— TASK DIRECTIONS —
How many lines in the records below contain the word "pixels"? Reply with the number alone.

==========

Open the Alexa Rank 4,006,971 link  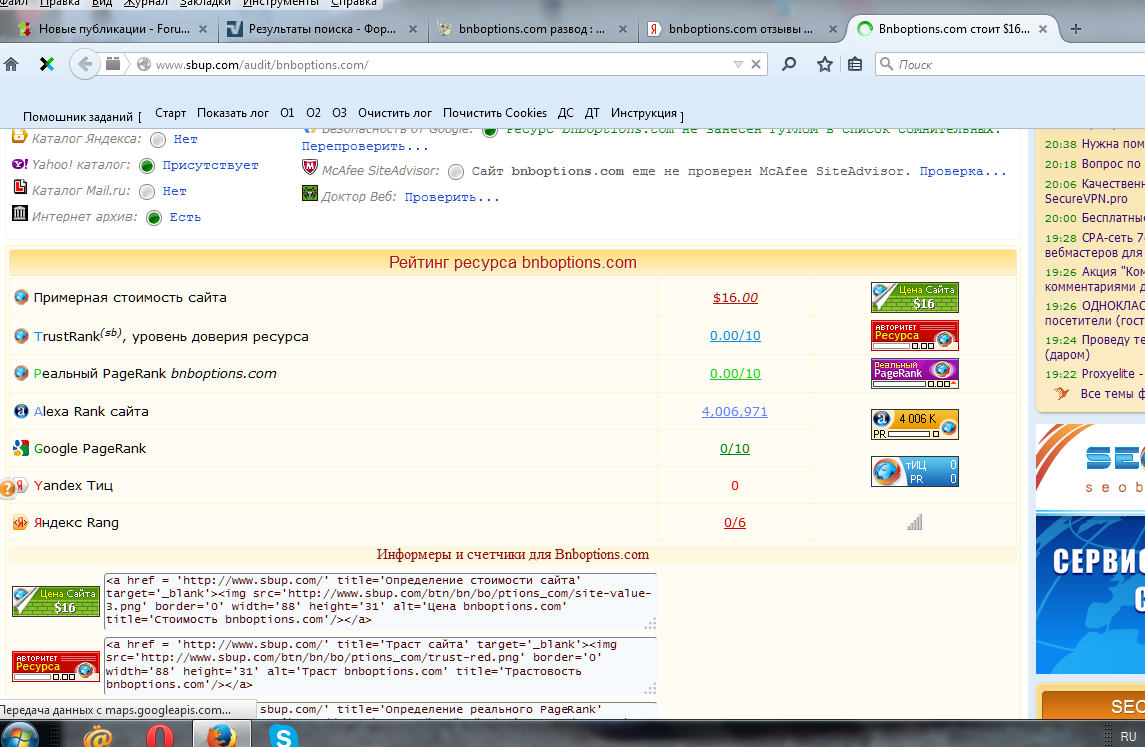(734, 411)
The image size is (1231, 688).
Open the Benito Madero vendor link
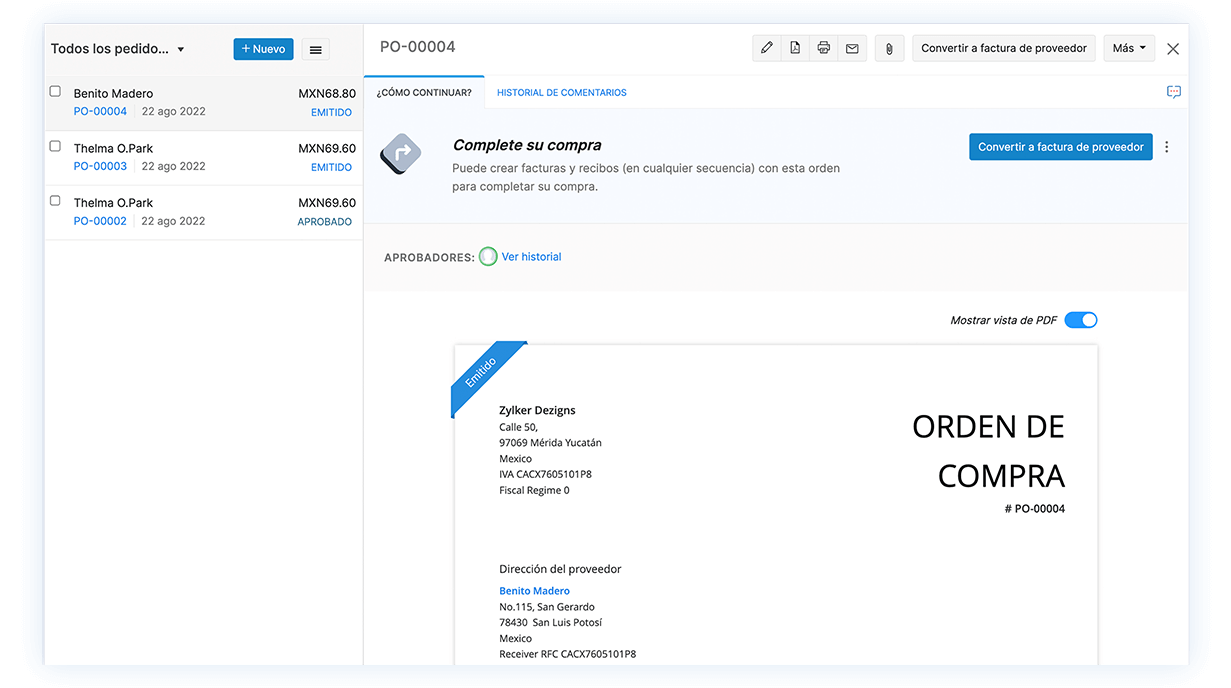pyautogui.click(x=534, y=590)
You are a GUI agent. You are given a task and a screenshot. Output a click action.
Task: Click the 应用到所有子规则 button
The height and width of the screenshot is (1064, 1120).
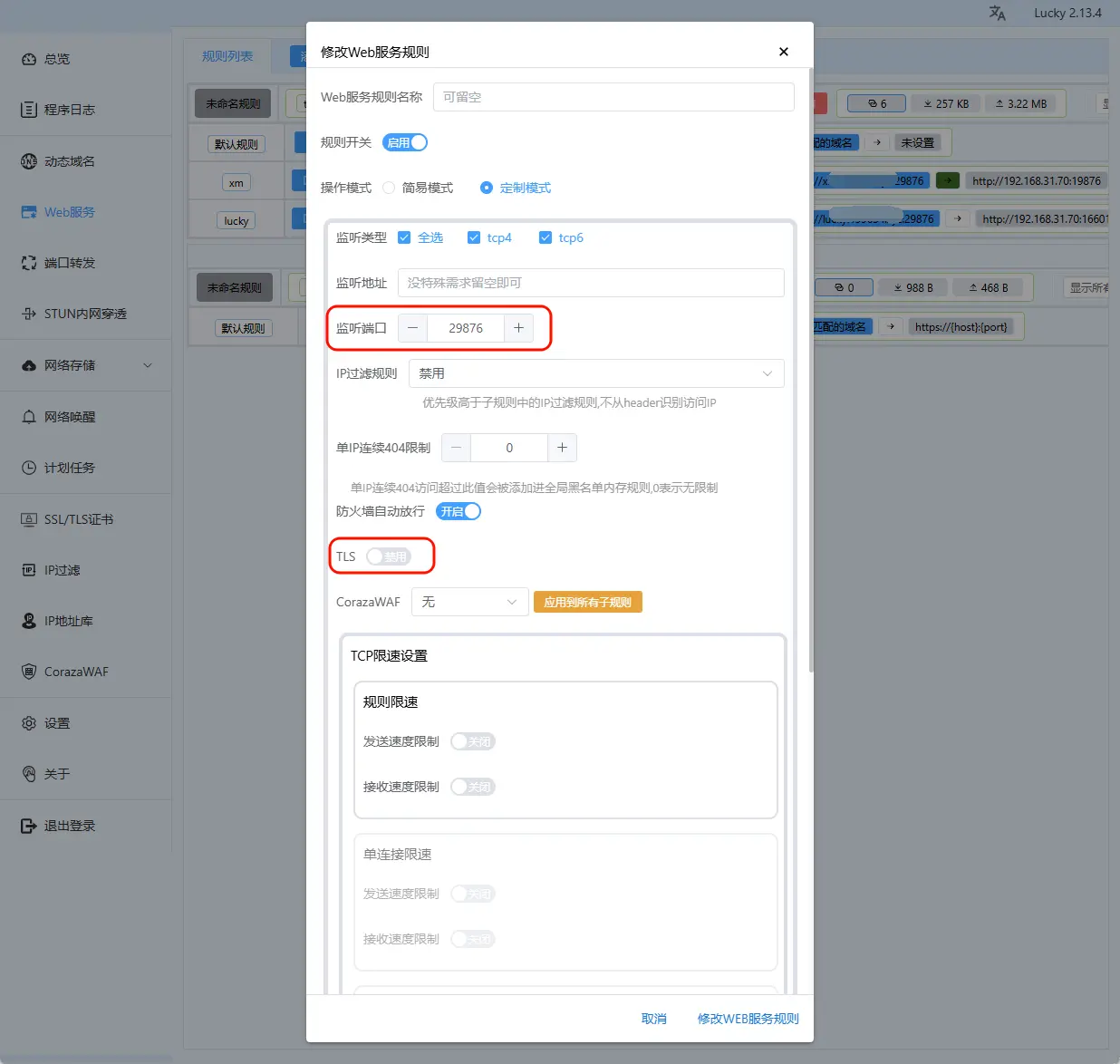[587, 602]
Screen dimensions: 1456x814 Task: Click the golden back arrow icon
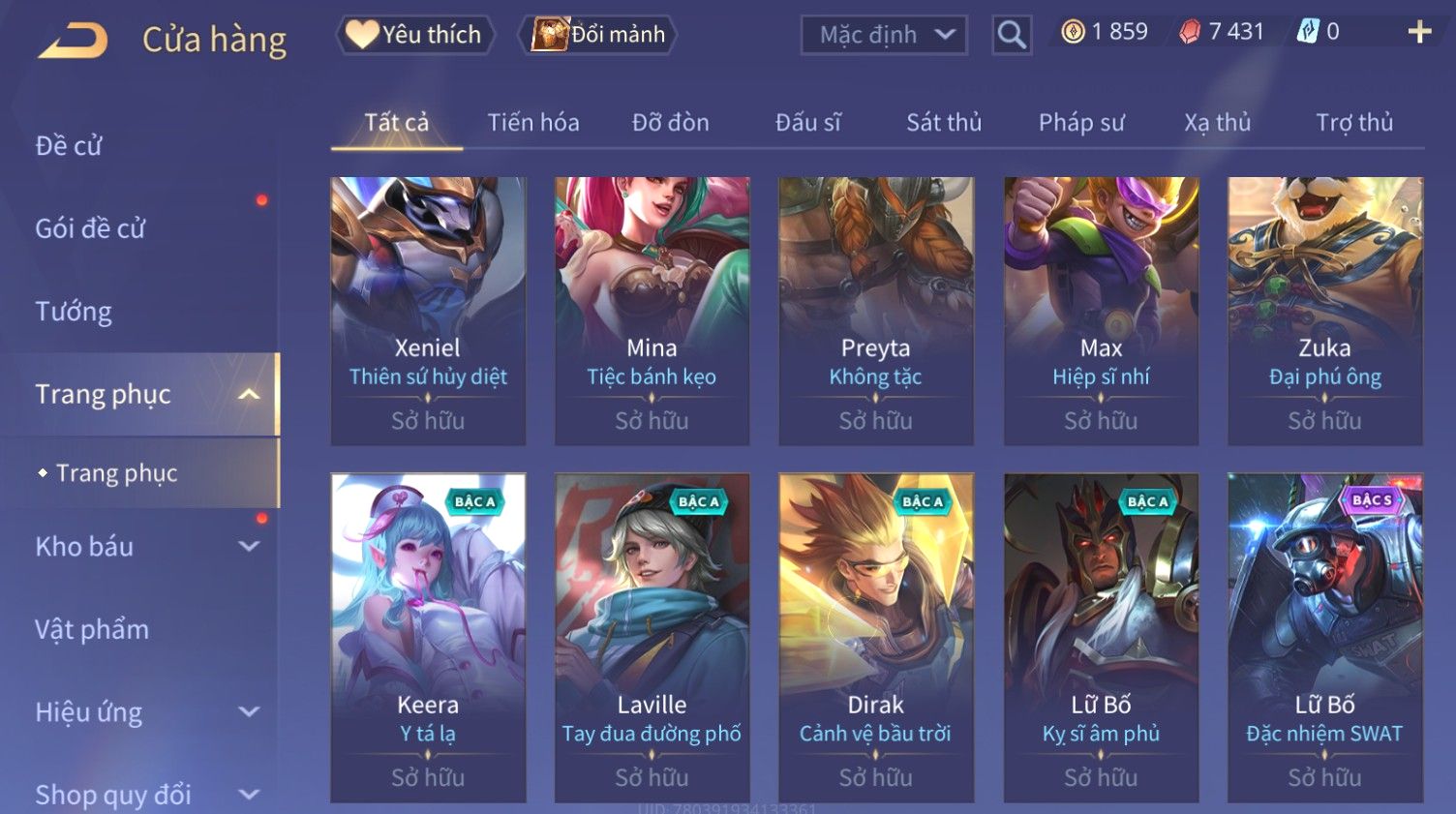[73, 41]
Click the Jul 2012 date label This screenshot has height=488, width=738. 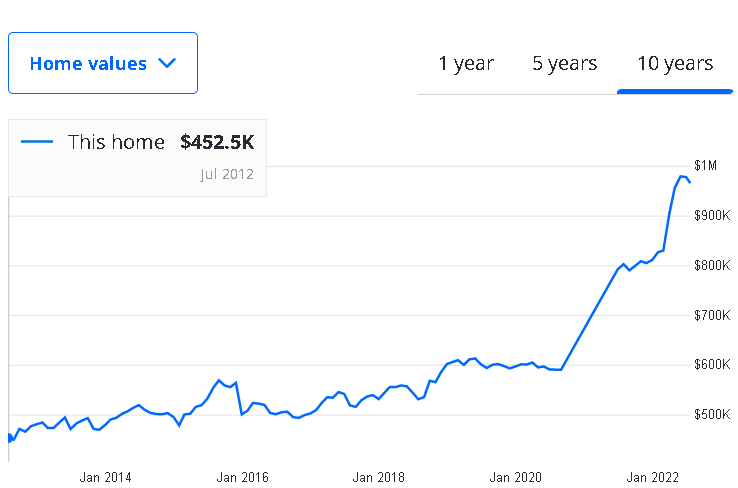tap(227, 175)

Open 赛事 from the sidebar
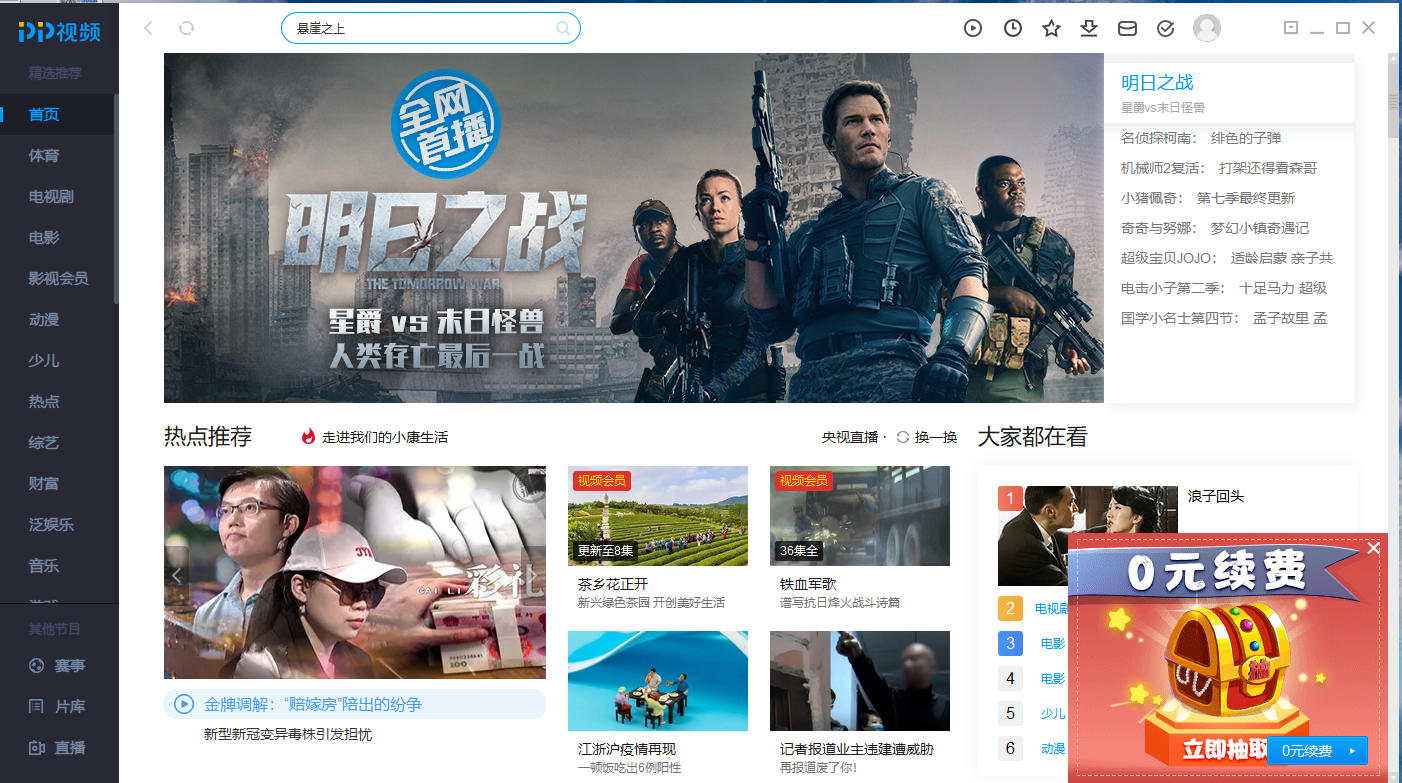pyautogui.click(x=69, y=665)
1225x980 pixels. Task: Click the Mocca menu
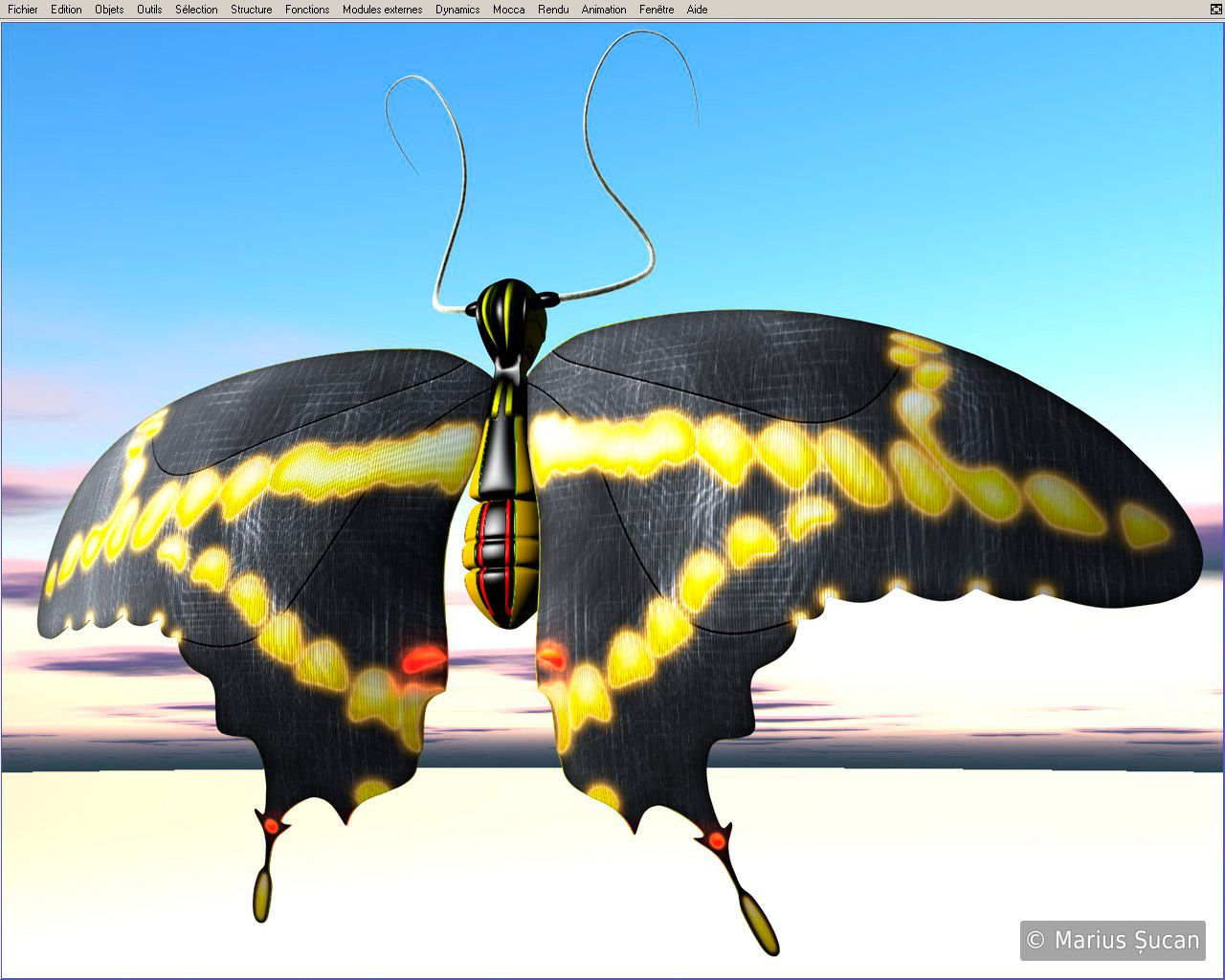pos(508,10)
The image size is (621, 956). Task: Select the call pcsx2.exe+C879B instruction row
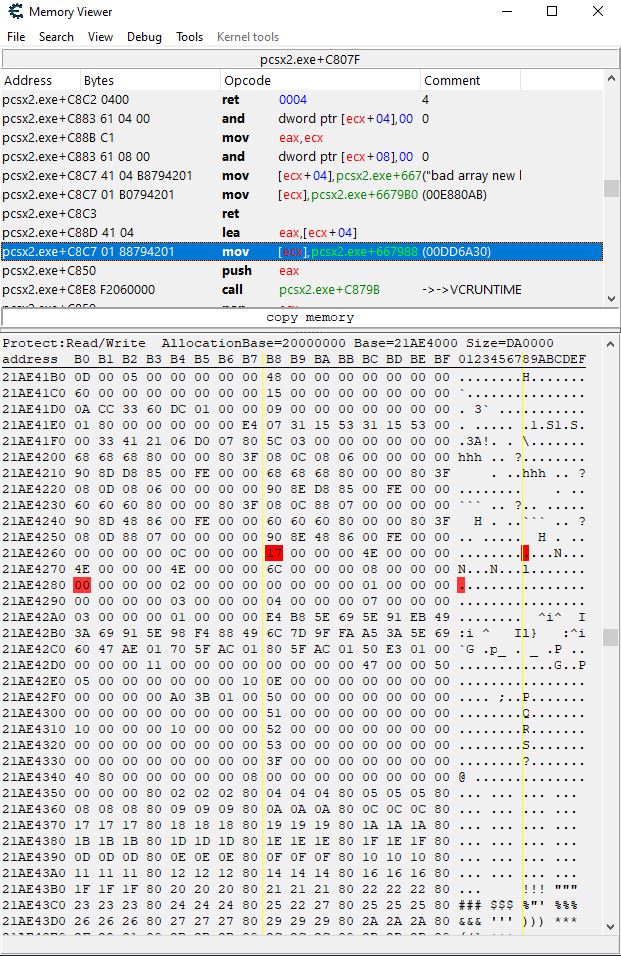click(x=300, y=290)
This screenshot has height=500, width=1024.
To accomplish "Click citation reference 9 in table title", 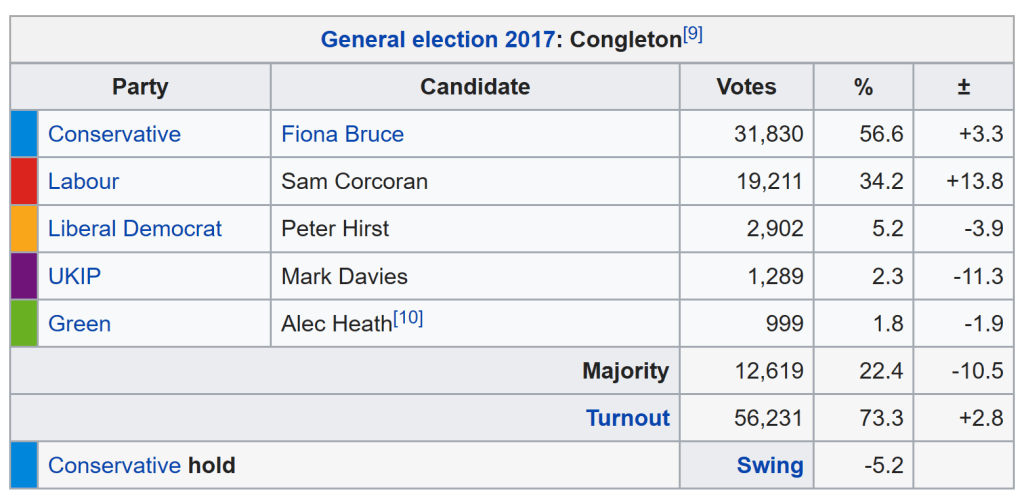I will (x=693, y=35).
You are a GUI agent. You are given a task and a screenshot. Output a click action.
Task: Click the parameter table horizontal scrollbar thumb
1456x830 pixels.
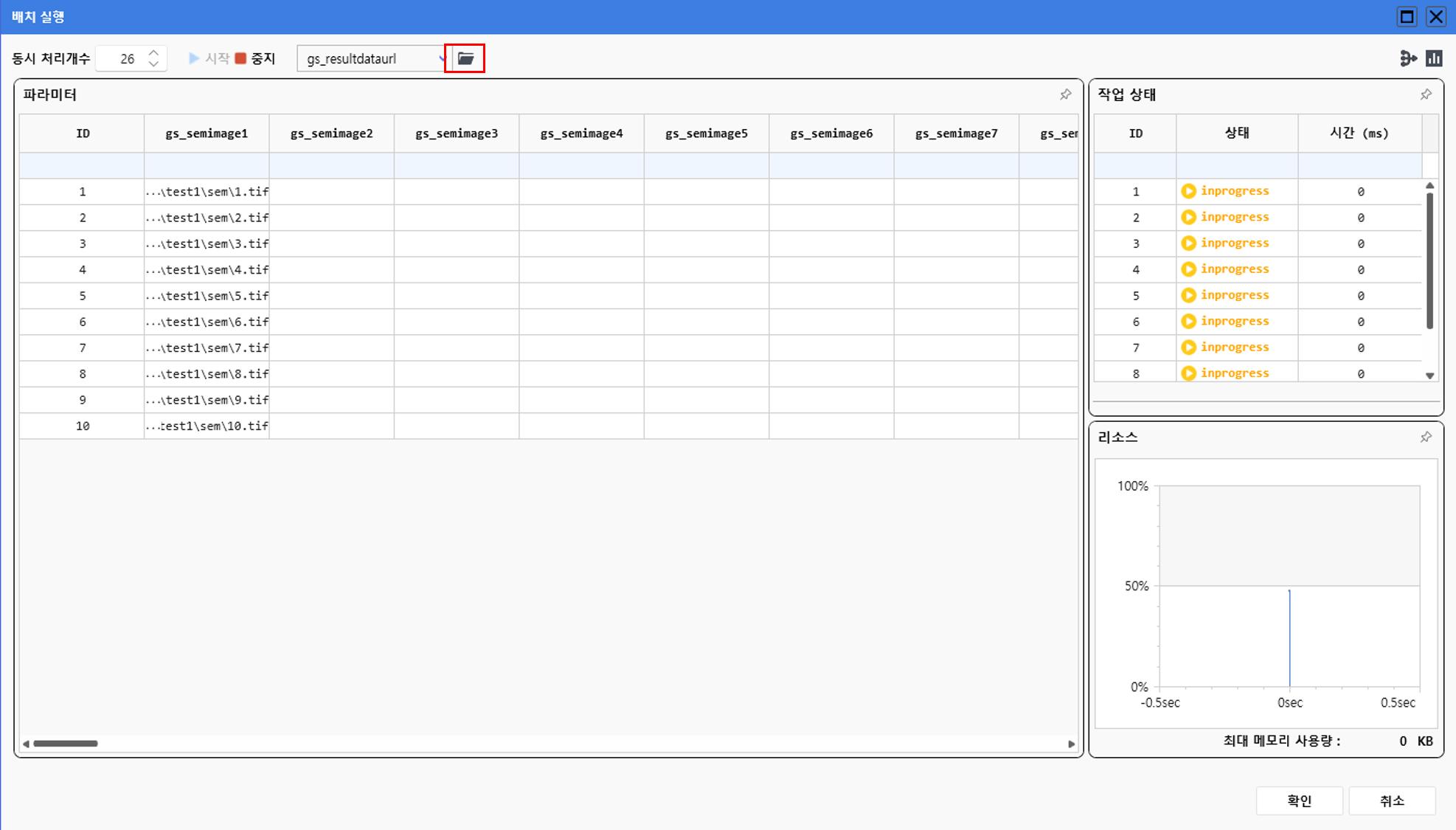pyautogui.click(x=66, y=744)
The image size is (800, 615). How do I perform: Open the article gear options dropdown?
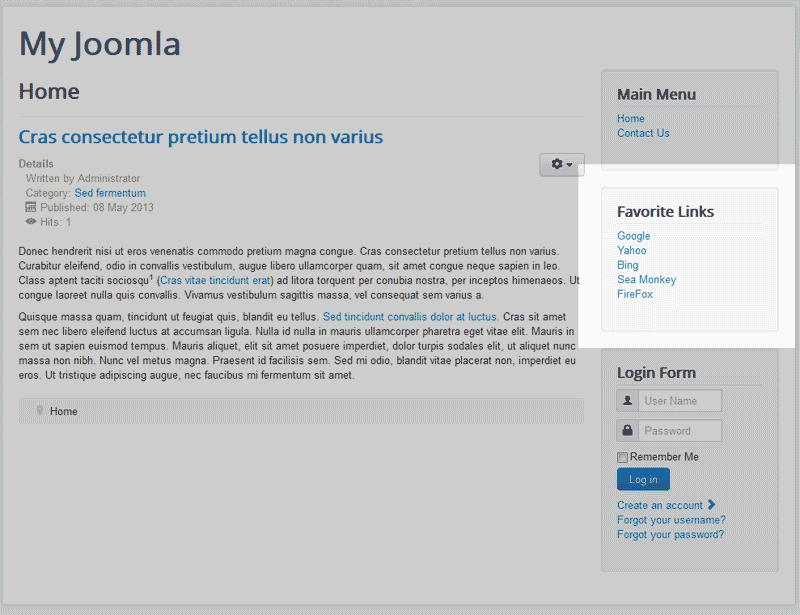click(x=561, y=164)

==========

— SOLUTION FOR THIS TASK —
2